» TO DO
Return, unchanged, every line starting at the one with "Mark Complete (292, 435)" and running through the last line of the material below, with nothing else added.
········
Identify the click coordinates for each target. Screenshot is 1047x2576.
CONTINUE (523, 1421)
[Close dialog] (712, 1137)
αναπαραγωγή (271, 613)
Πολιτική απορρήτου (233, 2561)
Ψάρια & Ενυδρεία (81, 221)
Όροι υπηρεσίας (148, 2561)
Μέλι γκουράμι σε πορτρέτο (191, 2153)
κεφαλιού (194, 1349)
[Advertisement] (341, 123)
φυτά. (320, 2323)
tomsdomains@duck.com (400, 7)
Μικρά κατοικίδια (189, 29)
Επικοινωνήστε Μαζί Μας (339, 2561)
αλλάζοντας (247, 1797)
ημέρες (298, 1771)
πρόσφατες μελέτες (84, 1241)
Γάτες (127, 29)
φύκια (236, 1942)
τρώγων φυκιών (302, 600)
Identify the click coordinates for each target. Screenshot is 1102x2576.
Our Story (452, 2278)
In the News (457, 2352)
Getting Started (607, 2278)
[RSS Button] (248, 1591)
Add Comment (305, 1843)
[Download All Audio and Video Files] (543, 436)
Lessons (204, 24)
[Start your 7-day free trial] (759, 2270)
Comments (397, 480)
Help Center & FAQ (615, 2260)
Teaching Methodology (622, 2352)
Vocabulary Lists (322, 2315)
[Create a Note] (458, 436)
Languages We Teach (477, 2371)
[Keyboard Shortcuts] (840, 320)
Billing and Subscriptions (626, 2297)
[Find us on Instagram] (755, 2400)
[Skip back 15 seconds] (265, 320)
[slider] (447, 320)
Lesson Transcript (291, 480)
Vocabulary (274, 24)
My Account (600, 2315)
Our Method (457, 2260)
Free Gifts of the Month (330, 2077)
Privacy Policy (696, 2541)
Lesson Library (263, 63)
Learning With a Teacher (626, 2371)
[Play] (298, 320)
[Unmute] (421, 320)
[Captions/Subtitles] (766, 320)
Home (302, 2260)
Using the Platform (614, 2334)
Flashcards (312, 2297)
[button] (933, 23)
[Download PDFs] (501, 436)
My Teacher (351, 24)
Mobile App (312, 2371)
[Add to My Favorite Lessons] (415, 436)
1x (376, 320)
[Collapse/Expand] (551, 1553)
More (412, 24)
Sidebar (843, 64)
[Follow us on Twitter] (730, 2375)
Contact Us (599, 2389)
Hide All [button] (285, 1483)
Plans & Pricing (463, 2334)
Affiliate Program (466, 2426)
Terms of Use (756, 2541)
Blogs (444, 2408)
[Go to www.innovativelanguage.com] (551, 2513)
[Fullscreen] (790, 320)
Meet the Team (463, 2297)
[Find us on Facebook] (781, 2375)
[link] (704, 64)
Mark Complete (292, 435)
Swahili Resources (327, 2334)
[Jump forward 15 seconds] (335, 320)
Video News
········
» RESPONSE
Mark Complete (292, 435)
Swahili Resources (327, 2334)
[Jump forward 15 seconds] (335, 320)
Video News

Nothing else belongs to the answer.